- **Work item**:
Line by line, give the data again exactly as it appears.

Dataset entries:
* * * * * * *

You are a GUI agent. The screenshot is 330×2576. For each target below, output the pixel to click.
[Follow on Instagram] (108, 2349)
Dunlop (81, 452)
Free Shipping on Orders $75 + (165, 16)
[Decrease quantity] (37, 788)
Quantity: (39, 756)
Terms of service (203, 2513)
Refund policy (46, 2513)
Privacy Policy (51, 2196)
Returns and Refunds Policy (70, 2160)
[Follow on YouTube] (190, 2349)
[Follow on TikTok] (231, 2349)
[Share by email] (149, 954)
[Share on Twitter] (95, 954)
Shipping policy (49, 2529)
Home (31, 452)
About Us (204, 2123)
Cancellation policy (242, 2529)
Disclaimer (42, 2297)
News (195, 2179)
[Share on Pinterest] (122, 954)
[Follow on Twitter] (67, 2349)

* * * * * * *

- **Solution for this problem**:
You are a GUI agent. The screenshot is 330×2576. For each target below, output the pixel to click.
[Follow on Instagram] (108, 2349)
Dunlop (81, 452)
Free Shipping on Orders $75 + (165, 16)
[Decrease quantity] (37, 788)
Quantity: (39, 756)
Terms of service (203, 2513)
Refund policy (46, 2513)
Privacy Policy (51, 2196)
Returns and Refunds Policy (70, 2160)
[Follow on YouTube] (190, 2349)
[Follow on TikTok] (231, 2349)
[Share by email] (149, 954)
[Share on Twitter] (95, 954)
Shipping policy (49, 2529)
Home (31, 452)
About Us (204, 2123)
Cancellation policy (242, 2529)
Disclaimer (42, 2297)
News (195, 2179)
[Share on Pinterest] (122, 954)
[Follow on Twitter] (67, 2349)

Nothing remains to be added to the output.